>> begin

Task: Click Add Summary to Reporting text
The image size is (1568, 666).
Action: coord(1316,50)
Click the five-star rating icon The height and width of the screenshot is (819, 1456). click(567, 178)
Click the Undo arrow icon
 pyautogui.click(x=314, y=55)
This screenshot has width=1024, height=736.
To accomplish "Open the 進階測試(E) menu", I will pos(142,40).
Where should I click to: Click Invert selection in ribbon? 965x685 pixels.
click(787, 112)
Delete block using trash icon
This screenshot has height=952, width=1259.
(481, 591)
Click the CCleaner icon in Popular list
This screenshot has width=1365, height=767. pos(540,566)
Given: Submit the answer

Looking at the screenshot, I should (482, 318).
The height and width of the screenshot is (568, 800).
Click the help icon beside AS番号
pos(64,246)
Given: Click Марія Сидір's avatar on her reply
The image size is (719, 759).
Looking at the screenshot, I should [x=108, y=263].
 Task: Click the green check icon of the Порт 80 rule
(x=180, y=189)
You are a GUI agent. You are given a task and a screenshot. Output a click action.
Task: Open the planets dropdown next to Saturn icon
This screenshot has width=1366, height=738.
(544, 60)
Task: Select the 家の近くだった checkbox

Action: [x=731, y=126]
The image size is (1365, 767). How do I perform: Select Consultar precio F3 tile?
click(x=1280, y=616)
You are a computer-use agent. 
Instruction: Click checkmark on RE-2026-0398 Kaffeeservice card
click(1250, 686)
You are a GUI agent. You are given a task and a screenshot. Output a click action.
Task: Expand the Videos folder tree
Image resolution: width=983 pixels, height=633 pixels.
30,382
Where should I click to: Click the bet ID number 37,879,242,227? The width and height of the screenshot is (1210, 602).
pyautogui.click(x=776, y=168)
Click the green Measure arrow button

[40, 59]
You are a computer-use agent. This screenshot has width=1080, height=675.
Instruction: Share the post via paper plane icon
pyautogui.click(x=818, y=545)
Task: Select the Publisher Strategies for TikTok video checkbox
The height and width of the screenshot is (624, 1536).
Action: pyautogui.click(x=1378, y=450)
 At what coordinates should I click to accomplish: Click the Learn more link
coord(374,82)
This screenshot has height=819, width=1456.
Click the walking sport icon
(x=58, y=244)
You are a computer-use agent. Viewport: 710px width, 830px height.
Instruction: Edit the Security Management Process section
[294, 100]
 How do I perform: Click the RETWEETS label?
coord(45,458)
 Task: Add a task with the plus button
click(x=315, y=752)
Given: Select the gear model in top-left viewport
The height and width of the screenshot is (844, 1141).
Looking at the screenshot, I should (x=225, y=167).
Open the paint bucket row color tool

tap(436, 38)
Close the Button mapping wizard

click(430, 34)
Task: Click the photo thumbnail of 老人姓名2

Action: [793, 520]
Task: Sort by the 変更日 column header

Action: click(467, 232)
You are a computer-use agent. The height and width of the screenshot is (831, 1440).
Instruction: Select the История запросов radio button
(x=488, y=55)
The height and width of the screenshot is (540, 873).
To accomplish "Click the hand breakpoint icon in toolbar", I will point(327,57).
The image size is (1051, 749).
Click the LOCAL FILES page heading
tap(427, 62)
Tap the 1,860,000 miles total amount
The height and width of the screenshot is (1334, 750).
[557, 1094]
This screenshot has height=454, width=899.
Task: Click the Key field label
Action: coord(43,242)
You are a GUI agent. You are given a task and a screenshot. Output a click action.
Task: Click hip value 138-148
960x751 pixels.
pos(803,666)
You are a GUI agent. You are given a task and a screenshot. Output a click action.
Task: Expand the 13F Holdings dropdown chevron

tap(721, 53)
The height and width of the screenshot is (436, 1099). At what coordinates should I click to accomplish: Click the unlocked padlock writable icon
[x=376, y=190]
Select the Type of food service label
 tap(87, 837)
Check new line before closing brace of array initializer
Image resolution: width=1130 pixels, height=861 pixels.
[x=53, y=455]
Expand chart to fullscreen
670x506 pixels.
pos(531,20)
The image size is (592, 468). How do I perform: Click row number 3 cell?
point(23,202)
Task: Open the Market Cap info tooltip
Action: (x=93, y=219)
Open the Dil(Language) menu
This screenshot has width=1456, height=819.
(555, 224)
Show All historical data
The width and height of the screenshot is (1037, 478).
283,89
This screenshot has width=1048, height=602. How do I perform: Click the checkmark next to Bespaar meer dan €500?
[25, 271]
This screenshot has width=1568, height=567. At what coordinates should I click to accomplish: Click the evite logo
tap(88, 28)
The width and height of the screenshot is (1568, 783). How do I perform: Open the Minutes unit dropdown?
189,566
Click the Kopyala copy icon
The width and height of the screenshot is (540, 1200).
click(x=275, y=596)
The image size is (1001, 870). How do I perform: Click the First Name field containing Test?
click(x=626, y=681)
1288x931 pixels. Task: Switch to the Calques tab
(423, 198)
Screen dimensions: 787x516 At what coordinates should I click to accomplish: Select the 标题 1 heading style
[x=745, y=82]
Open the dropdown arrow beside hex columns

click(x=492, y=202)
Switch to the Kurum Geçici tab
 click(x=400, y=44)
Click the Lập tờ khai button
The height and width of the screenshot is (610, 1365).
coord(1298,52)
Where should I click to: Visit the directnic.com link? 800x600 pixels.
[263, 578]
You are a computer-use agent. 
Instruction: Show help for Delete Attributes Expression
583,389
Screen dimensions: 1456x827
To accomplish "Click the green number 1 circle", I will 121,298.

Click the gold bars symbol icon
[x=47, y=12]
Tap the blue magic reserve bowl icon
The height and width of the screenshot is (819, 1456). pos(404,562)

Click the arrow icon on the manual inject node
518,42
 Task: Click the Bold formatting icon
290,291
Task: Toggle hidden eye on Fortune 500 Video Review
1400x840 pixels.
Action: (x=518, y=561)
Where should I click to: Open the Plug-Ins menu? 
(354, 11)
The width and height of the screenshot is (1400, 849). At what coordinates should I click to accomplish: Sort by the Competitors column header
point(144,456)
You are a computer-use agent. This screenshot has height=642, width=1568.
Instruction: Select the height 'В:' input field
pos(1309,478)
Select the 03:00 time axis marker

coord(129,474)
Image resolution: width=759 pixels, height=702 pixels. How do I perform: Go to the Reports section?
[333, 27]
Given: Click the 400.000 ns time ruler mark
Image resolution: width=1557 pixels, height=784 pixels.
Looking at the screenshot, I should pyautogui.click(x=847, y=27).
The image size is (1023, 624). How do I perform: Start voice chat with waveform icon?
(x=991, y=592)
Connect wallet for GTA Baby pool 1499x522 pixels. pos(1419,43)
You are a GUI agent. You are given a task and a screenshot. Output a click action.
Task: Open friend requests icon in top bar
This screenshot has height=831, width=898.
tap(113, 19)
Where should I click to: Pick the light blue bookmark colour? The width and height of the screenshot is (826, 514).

>> end

[TASK TO COMPLETE] Rewrite all the records above, replacing every "Instruction" with "Command" and changing nothing else.

[RESPONSE]
Task: Click Add Summary to Reporting text
The image size is (1568, 666).
Action: coord(1316,50)
Click the five-star rating icon The height and width of the screenshot is (819, 1456). click(567, 178)
Click the Undo arrow icon
 pyautogui.click(x=314, y=55)
This screenshot has width=1024, height=736.
To accomplish "Open the 進階測試(E) menu", I will pos(142,40).
Where should I click to: Click Invert selection in ribbon? 965x685 pixels.
click(787, 112)
Delete block using trash icon
This screenshot has height=952, width=1259.
(481, 591)
Click the CCleaner icon in Popular list
This screenshot has width=1365, height=767. pos(540,566)
Given: Submit the answer

Looking at the screenshot, I should (482, 318).
The height and width of the screenshot is (568, 800).
Click the help icon beside AS番号
pos(64,246)
Given: Click Марія Сидір's avatar on her reply
The image size is (719, 759).
Looking at the screenshot, I should [x=108, y=263].
 Task: Click the green check icon of the Порт 80 rule
(x=180, y=189)
You are a GUI agent. You are given a task and a screenshot. Output a click action.
Task: Open the planets dropdown next to Saturn icon
This screenshot has width=1366, height=738.
(544, 60)
Task: Select the 家の近くだった checkbox

Action: [x=731, y=126]
The image size is (1365, 767). How do I perform: Select Consultar precio F3 tile?
click(x=1280, y=616)
You are a computer-use agent. 
Command: Click checkmark on RE-2026-0398 Kaffeeservice card
click(1250, 686)
You are a GUI agent. You are given a task and a screenshot. Output a click action.
Task: Expand the Videos folder tree
Image resolution: width=983 pixels, height=633 pixels.
30,382
Where should I click to: Click the bet ID number 37,879,242,227? The width and height of the screenshot is (1210, 602).
pyautogui.click(x=776, y=168)
Click the green Measure arrow button

[40, 59]
You are a computer-use agent. This screenshot has width=1080, height=675.
Command: Share the post via paper plane icon
pyautogui.click(x=818, y=545)
Task: Select the Publisher Strategies for TikTok video checkbox
The height and width of the screenshot is (624, 1536).
Action: pyautogui.click(x=1378, y=450)
 At what coordinates should I click to accomplish: Click the Learn more link
coord(374,82)
This screenshot has height=819, width=1456.
Click the walking sport icon
(x=58, y=244)
You are a computer-use agent. Viewport: 710px width, 830px height.
Command: Edit the Security Management Process section
[294, 100]
 How do I perform: Click the RETWEETS label?
coord(45,458)
 Task: Add a task with the plus button
click(x=315, y=752)
Given: Select the gear model in top-left viewport
The height and width of the screenshot is (844, 1141).
Looking at the screenshot, I should (x=225, y=167).
Open the paint bucket row color tool

tap(436, 38)
Close the Button mapping wizard

click(430, 34)
Task: Click the photo thumbnail of 老人姓名2

Action: [793, 520]
Task: Sort by the 変更日 column header

Action: click(467, 232)
You are a computer-use agent. The height and width of the screenshot is (831, 1440).
Command: Select the История запросов radio button
(x=488, y=55)
The height and width of the screenshot is (540, 873).
To accomplish "Click the hand breakpoint icon in toolbar", I will point(327,57).
The image size is (1051, 749).
Click the LOCAL FILES page heading
tap(427, 62)
Tap the 1,860,000 miles total amount
The height and width of the screenshot is (1334, 750).
[557, 1094]
This screenshot has height=454, width=899.
Task: Click the Key field label
Action: coord(43,242)
You are a GUI agent. You are given a task and a screenshot. Output a click action.
Task: Click hip value 138-148
960x751 pixels.
pos(803,666)
You are a GUI agent. You are given a task and a screenshot. Output a click action.
Task: Expand the 13F Holdings dropdown chevron

tap(721, 53)
The height and width of the screenshot is (436, 1099). At what coordinates should I click to accomplish: Click the unlocked padlock writable icon
[x=376, y=190]
Select the Type of food service label
 tap(87, 837)
Check new line before closing brace of array initializer
Image resolution: width=1130 pixels, height=861 pixels.
[x=53, y=455]
Expand chart to fullscreen
670x506 pixels.
pos(531,20)
The image size is (592, 468). How do I perform: Click row number 3 cell?
point(23,202)
Task: Open the Market Cap info tooltip
Action: (x=93, y=219)
Open the Dil(Language) menu
This screenshot has width=1456, height=819.
(555, 224)
Show All historical data
The width and height of the screenshot is (1037, 478).
283,89
This screenshot has width=1048, height=602. How do I perform: Click the checkmark next to Bespaar meer dan €500?
[25, 271]
This screenshot has width=1568, height=567. At what coordinates should I click to accomplish: Click the evite logo
tap(88, 28)
The width and height of the screenshot is (1568, 783). How do I perform: Open the Minutes unit dropdown?
189,566
Click the Kopyala copy icon
The width and height of the screenshot is (540, 1200).
click(x=275, y=596)
The image size is (1001, 870). How do I perform: Click the First Name field containing Test?
click(x=626, y=681)
1288x931 pixels. Task: Switch to the Calques tab
(423, 198)
Screen dimensions: 787x516 At what coordinates should I click to accomplish: Select the 标题 1 heading style
[x=745, y=82]
Open the dropdown arrow beside hex columns

click(x=492, y=202)
Switch to the Kurum Geçici tab
 click(x=400, y=44)
Click the Lập tờ khai button
The height and width of the screenshot is (610, 1365).
coord(1298,52)
Where should I click to: Visit the directnic.com link? 800x600 pixels.
[263, 578]
You are a computer-use agent. 
Command: Show help for Delete Attributes Expression
583,389
Screen dimensions: 1456x827
To accomplish "Click the green number 1 circle", I will 121,298.

Click the gold bars symbol icon
[x=47, y=12]
Tap the blue magic reserve bowl icon
The height and width of the screenshot is (819, 1456). pos(404,562)

Click the arrow icon on the manual inject node
518,42
 Task: Click the Bold formatting icon
290,291
Task: Toggle hidden eye on Fortune 500 Video Review
1400x840 pixels.
Action: (x=518, y=561)
Where should I click to: Open the Plug-Ins menu? 
(354, 11)
The width and height of the screenshot is (1400, 849). At what coordinates should I click to accomplish: Sort by the Competitors column header
point(144,456)
You are a computer-use agent. This screenshot has height=642, width=1568.
Command: Select the height 'В:' input field
pos(1309,478)
Select the 03:00 time axis marker

coord(129,474)
Image resolution: width=759 pixels, height=702 pixels. How do I perform: Go to the Reports section?
[333, 27]
Given: Click the 400.000 ns time ruler mark
Image resolution: width=1557 pixels, height=784 pixels.
Looking at the screenshot, I should pyautogui.click(x=847, y=27).
The image size is (1023, 624). How do I perform: Start voice chat with waveform icon?
(x=991, y=592)
Connect wallet for GTA Baby pool 1499x522 pixels. pos(1419,43)
You are a GUI agent. You are given a task and a screenshot. Output a click action.
Task: Open friend requests icon in top bar
This screenshot has height=831, width=898.
tap(113, 19)
Where should I click to: Pick the light blue bookmark colour? The width and height of the screenshot is (826, 514).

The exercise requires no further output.